**Exercise directions**
For the records below, report how many lines include the word "screenshot". Only the number should appear.

**Supplied material**
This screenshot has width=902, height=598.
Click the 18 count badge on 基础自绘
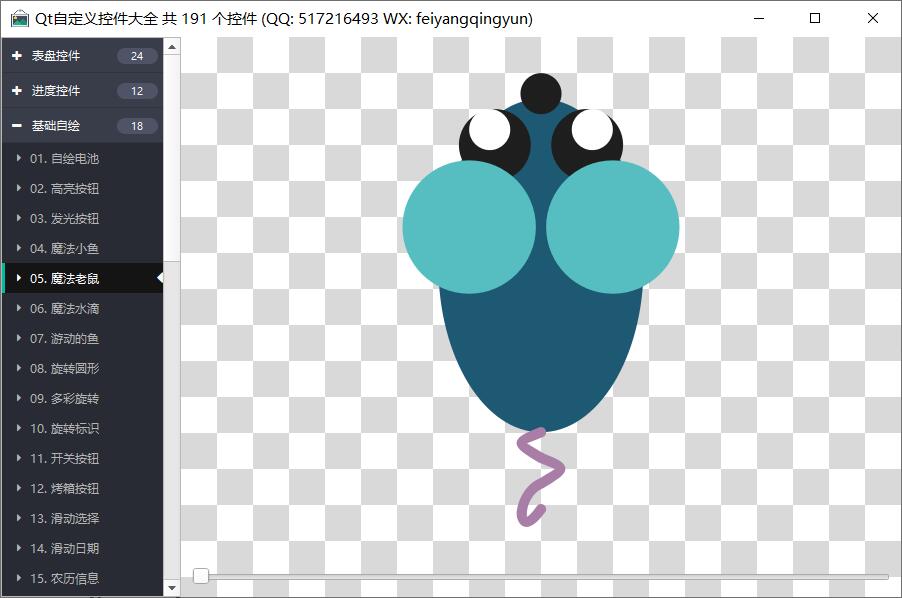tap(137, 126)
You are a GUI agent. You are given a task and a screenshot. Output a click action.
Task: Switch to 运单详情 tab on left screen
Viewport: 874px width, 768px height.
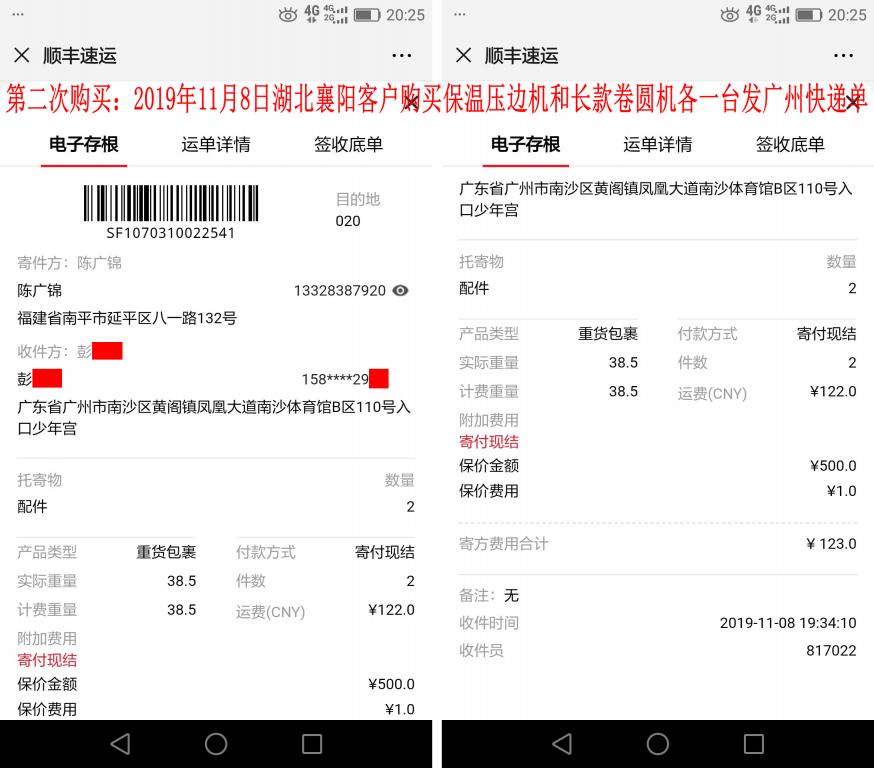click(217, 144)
* * *
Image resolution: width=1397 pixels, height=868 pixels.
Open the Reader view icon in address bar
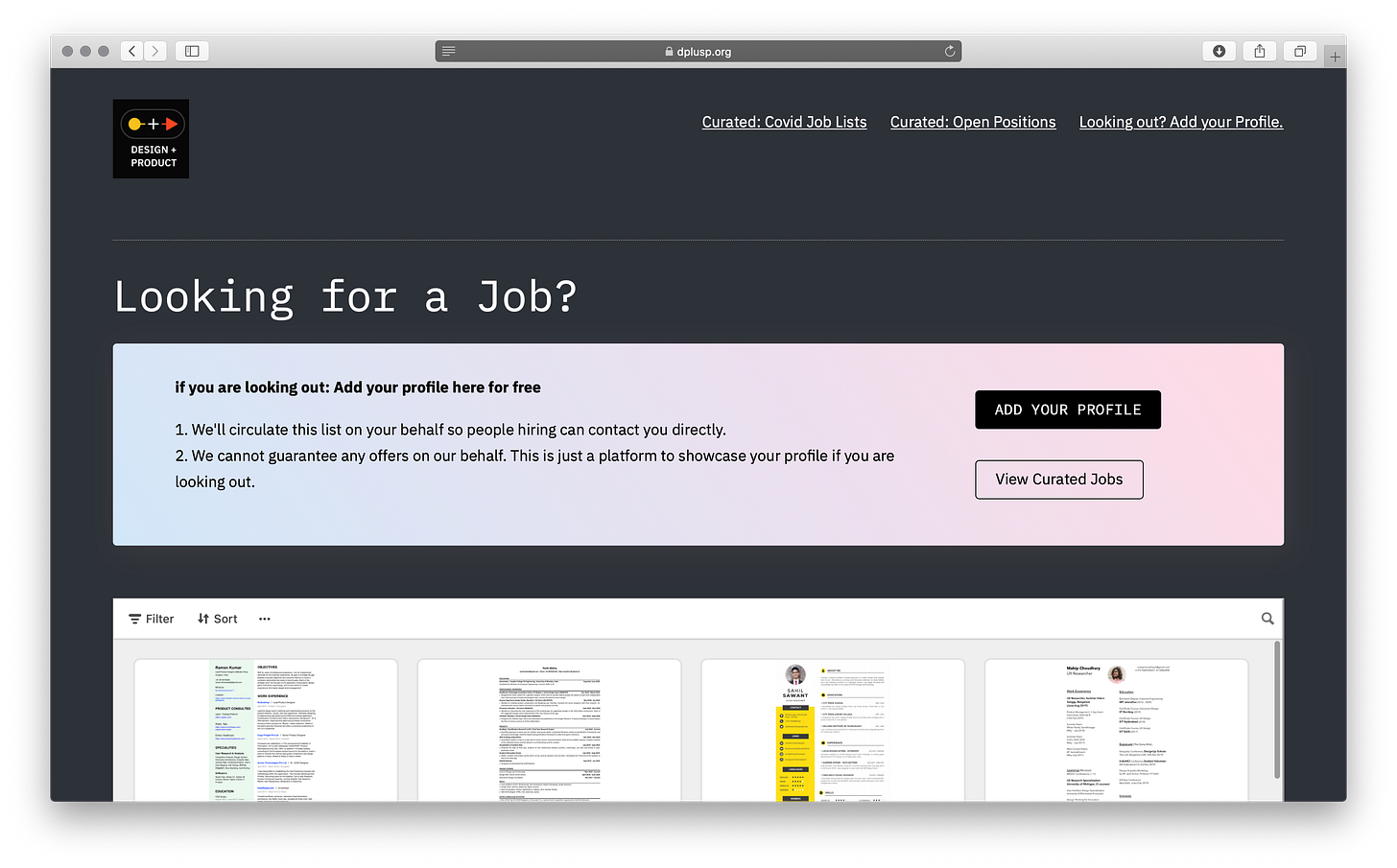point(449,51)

**Task solution**
2